## What is being asked
Copy the lines below that contain "marker".

[Pixel coordinate grounding data]

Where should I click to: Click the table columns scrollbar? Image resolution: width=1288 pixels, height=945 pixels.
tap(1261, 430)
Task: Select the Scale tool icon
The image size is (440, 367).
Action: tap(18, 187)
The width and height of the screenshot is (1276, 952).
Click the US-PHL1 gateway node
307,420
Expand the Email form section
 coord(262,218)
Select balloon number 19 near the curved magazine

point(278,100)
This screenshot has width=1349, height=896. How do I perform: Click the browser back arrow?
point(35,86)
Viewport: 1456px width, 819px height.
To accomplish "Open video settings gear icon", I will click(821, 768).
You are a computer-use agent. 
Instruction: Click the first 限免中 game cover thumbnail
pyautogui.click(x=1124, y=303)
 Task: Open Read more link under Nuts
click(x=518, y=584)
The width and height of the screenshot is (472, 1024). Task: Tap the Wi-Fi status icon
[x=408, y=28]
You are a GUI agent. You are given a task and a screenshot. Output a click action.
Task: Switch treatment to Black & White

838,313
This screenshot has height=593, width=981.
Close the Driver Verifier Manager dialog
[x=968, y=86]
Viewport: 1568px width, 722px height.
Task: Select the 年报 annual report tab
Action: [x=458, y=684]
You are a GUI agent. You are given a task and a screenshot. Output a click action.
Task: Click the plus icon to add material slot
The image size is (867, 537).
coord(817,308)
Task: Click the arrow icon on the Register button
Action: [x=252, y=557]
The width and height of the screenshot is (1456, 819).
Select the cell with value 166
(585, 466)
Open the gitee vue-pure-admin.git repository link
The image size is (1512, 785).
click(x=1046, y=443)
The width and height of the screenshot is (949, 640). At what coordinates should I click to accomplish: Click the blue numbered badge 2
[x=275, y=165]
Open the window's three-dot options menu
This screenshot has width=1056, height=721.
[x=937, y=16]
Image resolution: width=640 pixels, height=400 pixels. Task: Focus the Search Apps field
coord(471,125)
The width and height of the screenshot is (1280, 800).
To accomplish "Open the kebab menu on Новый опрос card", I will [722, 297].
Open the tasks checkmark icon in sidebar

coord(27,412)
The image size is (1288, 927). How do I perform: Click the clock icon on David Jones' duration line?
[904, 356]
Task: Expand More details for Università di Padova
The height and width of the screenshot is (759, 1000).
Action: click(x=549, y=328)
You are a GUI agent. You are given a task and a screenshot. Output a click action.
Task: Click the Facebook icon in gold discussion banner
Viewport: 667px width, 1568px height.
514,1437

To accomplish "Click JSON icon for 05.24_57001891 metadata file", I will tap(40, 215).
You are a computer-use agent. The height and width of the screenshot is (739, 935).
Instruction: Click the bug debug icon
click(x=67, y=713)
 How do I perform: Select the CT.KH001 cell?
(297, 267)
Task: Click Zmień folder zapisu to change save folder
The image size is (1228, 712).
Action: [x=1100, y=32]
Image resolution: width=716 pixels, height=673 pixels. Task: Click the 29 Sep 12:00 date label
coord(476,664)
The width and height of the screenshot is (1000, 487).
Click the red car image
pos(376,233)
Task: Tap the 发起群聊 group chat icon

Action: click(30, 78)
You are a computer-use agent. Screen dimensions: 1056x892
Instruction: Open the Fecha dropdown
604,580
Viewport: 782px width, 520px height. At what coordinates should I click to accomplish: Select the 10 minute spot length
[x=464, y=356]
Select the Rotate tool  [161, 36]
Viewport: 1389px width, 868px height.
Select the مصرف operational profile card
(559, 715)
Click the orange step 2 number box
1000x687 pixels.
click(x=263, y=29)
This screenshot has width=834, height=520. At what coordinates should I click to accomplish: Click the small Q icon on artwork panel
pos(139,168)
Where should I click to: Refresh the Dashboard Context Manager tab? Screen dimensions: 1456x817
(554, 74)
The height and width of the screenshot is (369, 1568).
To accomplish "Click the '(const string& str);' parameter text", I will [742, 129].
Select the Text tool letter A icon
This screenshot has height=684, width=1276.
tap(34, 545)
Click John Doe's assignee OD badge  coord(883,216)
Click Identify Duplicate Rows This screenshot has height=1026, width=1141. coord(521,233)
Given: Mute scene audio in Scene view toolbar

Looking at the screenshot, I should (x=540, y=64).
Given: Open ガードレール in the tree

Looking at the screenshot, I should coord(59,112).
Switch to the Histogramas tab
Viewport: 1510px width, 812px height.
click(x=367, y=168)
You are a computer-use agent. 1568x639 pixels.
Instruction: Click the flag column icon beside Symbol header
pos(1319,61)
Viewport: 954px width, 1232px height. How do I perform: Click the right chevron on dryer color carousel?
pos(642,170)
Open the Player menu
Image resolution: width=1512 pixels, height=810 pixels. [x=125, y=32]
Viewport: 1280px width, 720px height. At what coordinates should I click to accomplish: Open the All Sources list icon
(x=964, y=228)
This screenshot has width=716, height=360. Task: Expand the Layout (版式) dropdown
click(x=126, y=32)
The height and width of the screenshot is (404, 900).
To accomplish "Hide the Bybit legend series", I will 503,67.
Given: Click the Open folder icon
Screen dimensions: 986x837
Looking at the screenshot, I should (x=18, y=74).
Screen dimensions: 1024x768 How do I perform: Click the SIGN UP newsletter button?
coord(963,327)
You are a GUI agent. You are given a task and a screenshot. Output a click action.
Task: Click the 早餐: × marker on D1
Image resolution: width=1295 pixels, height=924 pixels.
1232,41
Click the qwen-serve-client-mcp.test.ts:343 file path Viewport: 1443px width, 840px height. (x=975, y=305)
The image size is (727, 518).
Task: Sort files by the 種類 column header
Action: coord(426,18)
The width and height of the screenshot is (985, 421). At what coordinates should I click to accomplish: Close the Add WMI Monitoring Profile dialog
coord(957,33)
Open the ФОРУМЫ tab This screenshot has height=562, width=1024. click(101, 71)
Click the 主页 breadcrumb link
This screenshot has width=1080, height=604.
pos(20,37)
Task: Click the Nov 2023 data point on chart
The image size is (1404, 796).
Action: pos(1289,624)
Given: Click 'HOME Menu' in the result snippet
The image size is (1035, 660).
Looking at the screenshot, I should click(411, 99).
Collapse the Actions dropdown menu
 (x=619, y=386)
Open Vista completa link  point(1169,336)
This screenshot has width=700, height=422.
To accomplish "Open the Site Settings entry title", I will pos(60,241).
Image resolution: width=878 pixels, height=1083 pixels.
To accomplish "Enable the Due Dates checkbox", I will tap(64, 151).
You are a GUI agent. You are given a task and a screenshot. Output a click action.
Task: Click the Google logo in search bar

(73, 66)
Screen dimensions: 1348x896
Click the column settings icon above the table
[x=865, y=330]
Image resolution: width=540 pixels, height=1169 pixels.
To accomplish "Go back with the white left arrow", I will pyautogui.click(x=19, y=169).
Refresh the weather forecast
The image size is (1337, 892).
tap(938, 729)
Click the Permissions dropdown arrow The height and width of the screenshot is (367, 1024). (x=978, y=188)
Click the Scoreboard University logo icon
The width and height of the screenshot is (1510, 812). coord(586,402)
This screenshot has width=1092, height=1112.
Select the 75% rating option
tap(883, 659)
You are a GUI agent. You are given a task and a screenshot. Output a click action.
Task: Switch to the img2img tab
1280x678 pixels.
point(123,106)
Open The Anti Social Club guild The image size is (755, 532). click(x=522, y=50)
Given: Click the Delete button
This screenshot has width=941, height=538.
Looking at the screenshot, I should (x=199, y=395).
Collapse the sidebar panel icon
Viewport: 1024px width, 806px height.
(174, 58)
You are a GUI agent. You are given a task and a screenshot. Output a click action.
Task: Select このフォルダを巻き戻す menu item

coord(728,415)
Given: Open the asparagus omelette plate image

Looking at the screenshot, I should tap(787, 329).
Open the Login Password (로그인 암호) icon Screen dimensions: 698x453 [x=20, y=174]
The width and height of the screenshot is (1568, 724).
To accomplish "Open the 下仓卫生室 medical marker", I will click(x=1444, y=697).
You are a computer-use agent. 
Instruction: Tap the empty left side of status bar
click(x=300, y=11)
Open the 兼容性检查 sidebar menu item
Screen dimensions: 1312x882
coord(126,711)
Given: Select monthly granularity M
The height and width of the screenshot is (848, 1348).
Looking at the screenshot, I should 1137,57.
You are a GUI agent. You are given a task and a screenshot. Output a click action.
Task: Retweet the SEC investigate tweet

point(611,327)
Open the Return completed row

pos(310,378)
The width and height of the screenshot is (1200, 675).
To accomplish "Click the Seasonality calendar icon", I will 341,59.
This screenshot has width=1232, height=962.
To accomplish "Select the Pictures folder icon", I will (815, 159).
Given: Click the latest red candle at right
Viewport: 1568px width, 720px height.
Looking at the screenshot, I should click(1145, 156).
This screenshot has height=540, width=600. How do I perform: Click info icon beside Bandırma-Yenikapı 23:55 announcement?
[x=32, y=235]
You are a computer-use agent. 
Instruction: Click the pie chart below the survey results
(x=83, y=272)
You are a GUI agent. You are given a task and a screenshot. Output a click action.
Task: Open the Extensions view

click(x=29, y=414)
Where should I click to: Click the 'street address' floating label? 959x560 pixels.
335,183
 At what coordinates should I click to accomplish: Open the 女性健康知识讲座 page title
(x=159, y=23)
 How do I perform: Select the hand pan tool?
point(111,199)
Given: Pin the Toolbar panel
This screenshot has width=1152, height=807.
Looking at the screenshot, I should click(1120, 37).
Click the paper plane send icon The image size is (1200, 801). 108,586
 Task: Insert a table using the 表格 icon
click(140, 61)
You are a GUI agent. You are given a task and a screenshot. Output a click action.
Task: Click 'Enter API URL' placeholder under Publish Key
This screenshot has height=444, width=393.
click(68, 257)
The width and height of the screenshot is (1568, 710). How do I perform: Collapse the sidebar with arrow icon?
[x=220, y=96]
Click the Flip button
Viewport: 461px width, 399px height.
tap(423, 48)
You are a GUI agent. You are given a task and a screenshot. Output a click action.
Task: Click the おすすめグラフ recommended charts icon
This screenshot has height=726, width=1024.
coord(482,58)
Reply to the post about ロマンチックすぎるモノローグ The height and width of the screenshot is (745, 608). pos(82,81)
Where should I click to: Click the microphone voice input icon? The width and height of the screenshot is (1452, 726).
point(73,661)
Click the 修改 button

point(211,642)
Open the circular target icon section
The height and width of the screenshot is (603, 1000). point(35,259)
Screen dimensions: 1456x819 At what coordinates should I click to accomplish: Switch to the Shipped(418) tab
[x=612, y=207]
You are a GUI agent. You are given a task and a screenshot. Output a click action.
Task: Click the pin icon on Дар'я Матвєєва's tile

## Problem solution
Task: Click the 早餐: × marker on D1
To accomplish "Open the 下仓卫生室 medical marker", I will click(x=1444, y=697).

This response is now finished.